SuaraBanyuurip.com – Athok Moch Nur Rozaqy
Bojonegoro- Satuan Kerja Khusus Pelaksana Kegiatan Usaha Hulu Minyak dan Gas Bumi (SKK Migas) mengaku belum mengetahui secara detail pengumuman pembukaan lelang maupun kunjungan lapangan peserta lelang di proyek pengembangan Unitisasi Gas Lapangan Jambaran Tiung Biru (JTB) yang berpusat di Kabupaten Bojonegoro, Jawa Timur.

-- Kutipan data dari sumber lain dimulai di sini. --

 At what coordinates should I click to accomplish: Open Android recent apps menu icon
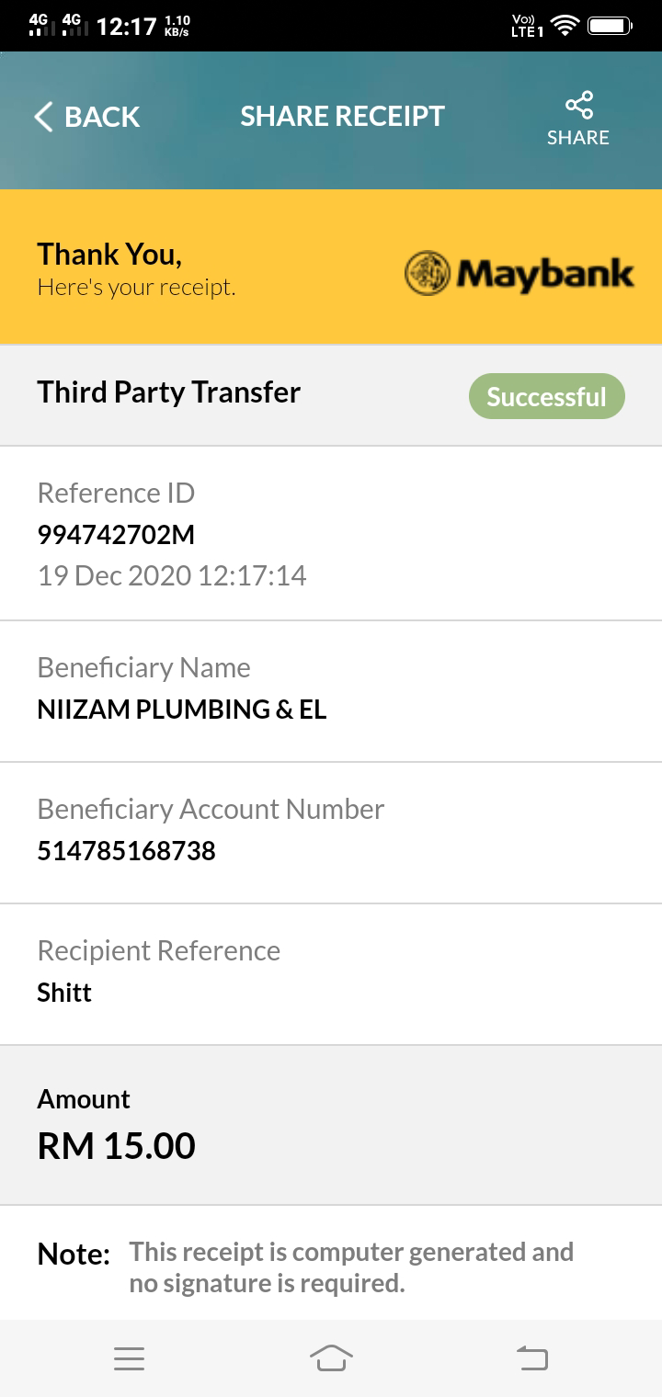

Kepala Bagian Humas SKK Migas, Rudi Rimbodo, menyatakan, belum dapat memastikan soal adanya lelang di proyek JTB berikut pemenang lelangnya. “Sepertinya belum ada, tapi akan saya krosceknya dulu,” kata dia kepada suarabanyuurip.com, Selasa (3/2/2015).
Terpisah, Public Relations and Manajer Corporate Social Responsibility (CSR) Pertamina EP Cepu (PEPC), Abdul Malik, saat dikonfirmasi mengenai hal tersebut belum juga memberikan keterangan.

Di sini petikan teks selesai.